- Exercise task
Starting at the line that has "You are a computer-use" and continuing to the end of the lines below, write those lines out again with "agent" replaced by "assistant" and nothing else changed. Leave the pictures out.

- Supplied material
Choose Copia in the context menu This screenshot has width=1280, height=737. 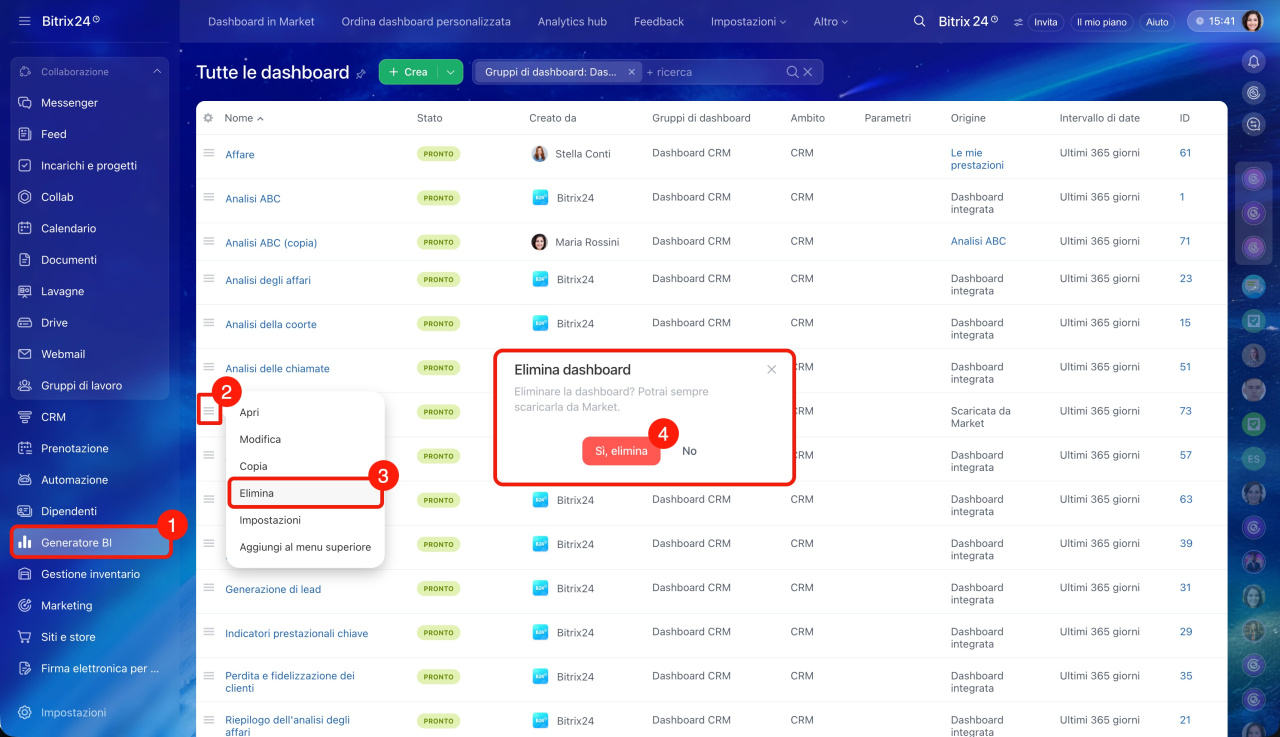(253, 466)
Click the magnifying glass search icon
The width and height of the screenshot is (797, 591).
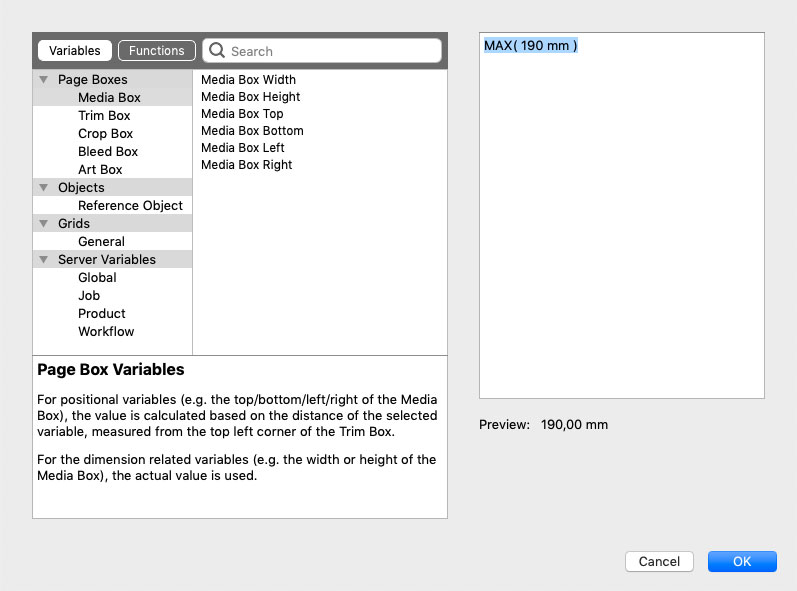(217, 51)
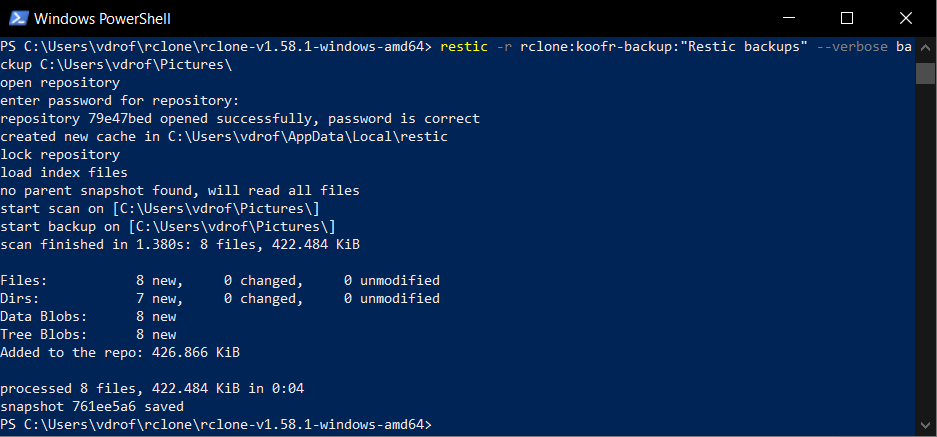
Task: Click the 'enter password for repository:' line
Action: 120,101
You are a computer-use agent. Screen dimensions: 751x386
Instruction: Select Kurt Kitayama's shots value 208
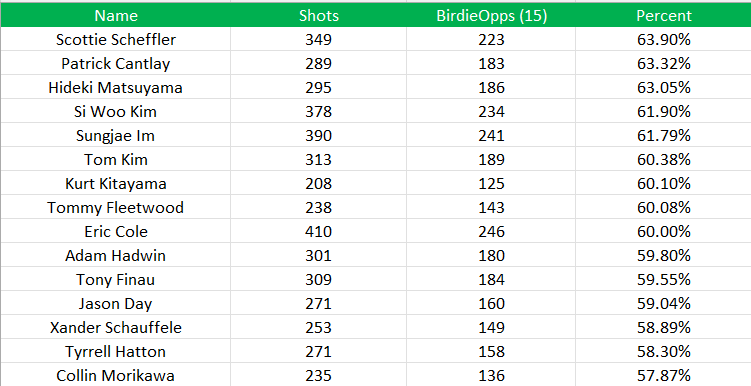point(319,183)
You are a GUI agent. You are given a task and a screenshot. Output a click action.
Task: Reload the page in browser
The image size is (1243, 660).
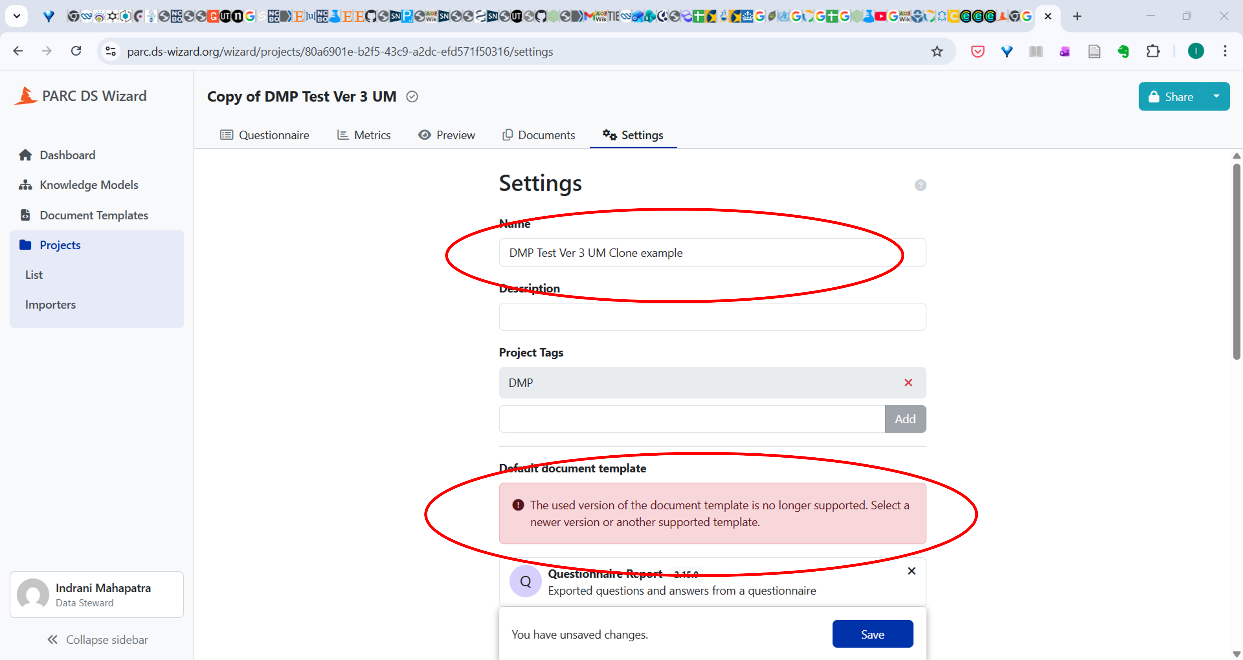(x=76, y=51)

- Answer for this exercise
You are a computer-use assistant. Screen dimensions: 751x386
Instruction: Select Kurt Kitayama's shots value 208
point(319,183)
You are a GUI assistant. You are given a task and a screenshot. Output a click action.
Task: Reload the page in browser
The image size is (1243, 660).
(x=76, y=51)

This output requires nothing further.